The second waterfall we saw, Milla Milla, was in stark contrast the “perfect and tidy” waterfall, precisely 18 m high and 6 m wide. It is so perfect that it has been seen all over Australia in shampoo commercials and movies about paradise.

The final waterfall, Malanda, was not only perfect, but the pool at the bottom had been shaped with concrete to look as a swimming pool. Big disappointment. However, the forest around it is home to the elusive tree-dwelling kangaroo, so I got a crink in my neck looking up (without success I am sorry to report). This peculiar kangaroo occupies the ecologic niche that monkeys occupy in other rainforests, and has even evolved a mildly prehensile tail. The wonders of evolution!

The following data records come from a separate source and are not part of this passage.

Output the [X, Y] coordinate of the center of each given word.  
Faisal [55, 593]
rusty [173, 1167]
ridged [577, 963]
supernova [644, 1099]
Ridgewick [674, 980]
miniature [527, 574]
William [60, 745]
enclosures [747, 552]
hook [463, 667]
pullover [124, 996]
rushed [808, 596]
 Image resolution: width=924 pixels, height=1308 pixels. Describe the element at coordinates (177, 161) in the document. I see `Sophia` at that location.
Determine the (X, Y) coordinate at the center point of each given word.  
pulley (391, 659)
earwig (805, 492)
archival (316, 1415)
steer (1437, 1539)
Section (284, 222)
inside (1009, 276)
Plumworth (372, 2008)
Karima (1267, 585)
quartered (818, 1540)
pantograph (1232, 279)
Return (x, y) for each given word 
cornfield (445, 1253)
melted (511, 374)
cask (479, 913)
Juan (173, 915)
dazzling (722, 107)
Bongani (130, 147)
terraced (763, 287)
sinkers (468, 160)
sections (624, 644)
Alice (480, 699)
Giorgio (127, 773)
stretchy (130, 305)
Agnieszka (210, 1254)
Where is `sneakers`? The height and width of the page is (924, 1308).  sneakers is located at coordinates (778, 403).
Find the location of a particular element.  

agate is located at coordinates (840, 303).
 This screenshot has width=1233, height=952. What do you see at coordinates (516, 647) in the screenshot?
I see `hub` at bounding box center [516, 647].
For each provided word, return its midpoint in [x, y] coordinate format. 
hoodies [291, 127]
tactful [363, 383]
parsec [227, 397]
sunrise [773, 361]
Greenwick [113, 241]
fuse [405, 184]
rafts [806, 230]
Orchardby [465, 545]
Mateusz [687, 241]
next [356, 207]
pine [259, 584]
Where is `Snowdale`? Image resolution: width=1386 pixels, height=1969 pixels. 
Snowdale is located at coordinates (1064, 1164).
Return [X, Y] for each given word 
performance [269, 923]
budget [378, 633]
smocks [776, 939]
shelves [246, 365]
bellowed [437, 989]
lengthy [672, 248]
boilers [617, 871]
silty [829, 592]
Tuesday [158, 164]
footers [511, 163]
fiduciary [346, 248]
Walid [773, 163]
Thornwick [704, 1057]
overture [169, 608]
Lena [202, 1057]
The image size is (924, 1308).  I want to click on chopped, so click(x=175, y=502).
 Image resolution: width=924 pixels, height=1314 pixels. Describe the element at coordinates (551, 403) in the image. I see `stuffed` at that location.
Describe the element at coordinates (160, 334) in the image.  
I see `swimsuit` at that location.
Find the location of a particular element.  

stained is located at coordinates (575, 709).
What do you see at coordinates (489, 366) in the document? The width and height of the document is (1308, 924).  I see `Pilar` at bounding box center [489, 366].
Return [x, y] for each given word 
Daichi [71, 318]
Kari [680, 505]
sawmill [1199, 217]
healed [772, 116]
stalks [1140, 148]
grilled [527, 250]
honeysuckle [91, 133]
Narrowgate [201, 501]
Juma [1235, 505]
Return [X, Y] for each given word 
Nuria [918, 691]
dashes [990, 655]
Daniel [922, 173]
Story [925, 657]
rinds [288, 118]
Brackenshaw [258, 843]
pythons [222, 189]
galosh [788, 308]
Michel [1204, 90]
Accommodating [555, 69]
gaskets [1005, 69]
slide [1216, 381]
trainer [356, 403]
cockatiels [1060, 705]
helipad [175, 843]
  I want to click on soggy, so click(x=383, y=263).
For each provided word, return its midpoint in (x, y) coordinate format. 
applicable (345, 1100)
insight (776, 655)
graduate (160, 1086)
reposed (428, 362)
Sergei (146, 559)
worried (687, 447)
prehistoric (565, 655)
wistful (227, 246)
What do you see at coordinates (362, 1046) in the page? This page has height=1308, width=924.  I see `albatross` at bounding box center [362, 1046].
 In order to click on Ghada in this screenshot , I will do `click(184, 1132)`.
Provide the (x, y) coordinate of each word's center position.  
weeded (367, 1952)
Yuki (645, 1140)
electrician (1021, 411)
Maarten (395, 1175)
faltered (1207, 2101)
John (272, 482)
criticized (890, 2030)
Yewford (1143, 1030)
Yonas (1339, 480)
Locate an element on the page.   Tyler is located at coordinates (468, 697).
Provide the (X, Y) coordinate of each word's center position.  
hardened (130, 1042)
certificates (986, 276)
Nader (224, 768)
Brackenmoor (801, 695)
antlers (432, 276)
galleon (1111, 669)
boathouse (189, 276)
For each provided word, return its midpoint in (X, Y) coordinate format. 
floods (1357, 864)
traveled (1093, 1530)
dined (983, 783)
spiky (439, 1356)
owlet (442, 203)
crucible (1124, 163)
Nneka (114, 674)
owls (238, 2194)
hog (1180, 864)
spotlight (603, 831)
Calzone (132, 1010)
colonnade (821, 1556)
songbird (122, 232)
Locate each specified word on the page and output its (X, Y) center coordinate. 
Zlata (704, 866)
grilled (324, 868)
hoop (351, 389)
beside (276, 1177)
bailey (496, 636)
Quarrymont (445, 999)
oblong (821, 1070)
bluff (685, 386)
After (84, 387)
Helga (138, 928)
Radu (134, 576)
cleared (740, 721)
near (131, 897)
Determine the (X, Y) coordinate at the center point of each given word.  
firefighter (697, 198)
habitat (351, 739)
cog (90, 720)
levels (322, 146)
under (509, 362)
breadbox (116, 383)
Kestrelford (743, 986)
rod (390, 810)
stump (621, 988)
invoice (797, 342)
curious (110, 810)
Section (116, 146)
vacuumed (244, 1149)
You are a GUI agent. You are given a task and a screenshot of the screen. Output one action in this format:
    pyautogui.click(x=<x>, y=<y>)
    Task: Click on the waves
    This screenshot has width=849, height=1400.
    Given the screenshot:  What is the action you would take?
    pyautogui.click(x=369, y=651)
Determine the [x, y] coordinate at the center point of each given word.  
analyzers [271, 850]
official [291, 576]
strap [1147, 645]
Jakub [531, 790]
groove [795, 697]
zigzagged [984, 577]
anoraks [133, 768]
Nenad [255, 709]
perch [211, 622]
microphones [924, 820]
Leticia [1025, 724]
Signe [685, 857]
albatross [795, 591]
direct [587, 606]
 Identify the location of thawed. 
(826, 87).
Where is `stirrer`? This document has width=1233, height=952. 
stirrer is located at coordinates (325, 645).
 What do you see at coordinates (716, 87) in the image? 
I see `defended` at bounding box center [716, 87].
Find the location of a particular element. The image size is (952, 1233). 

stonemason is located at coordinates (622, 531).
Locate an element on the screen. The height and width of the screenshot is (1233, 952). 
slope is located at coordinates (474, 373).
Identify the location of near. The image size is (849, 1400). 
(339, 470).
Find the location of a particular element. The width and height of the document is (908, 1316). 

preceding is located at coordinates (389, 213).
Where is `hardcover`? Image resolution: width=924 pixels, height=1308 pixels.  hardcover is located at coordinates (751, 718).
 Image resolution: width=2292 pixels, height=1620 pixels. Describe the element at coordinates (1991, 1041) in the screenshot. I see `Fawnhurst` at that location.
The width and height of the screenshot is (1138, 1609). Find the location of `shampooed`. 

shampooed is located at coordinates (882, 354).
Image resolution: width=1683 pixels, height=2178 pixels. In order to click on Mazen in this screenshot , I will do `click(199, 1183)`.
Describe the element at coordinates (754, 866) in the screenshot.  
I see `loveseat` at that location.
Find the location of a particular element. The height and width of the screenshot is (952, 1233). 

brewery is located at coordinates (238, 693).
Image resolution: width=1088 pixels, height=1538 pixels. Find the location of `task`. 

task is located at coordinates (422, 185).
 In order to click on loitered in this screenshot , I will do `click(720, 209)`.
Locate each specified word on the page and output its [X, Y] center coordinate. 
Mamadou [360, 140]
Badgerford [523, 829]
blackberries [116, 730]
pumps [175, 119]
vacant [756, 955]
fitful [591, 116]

At Malanda they have a Visitor’s Center where they did a great job explaining all about the tree-dwelling kangaroo, but most important is that it reminds me to tell you that the National Park Service is doing a big effort to recognize the local aboriginal tribes as the Traditional Custodians of the land. I was a bit skeptic about the apology that the Australian Parliament extended to the First Nations, as being too little and too late, but I tip my hat in salute to the effort being done to bringing in the elders of the different tribes as advisors to the conservation efforts of Australia.

The last big hurrah of the trip was a quiet walk along this muddy creek, where 100 m down the way we saw in wonder a female platypus swimming for a few seconds, diving into the mud to look for crayfish and other small invertebrates, and then coming up again to elegantly flick the mud out of her catch, regard us with mistrust, and then dive again for another serving. It was fabulous. The platypus, which is probably 10 inches long and thus much smaller than what we had imagined, is very shy and difficult to spot, so I am counting this as one of the most meaningful wildlife sightings of this trip!  

Wait, wait, there is one more thing I have to tell you. Our very last stop was Lake Eacham, which is one of seven maars formed when magma rising along a fissure in the youngest shield volcano encountered groundwater and blasted its way to the surface as a powerful steam explosion. It is pretty high up the mountain, so the local word is that the lake that occupies the depression is not a water table lake, but a rain-fed lake that has developed an impermeable bottom. Without a water table elevation map to look at I would not be able to tell the difference.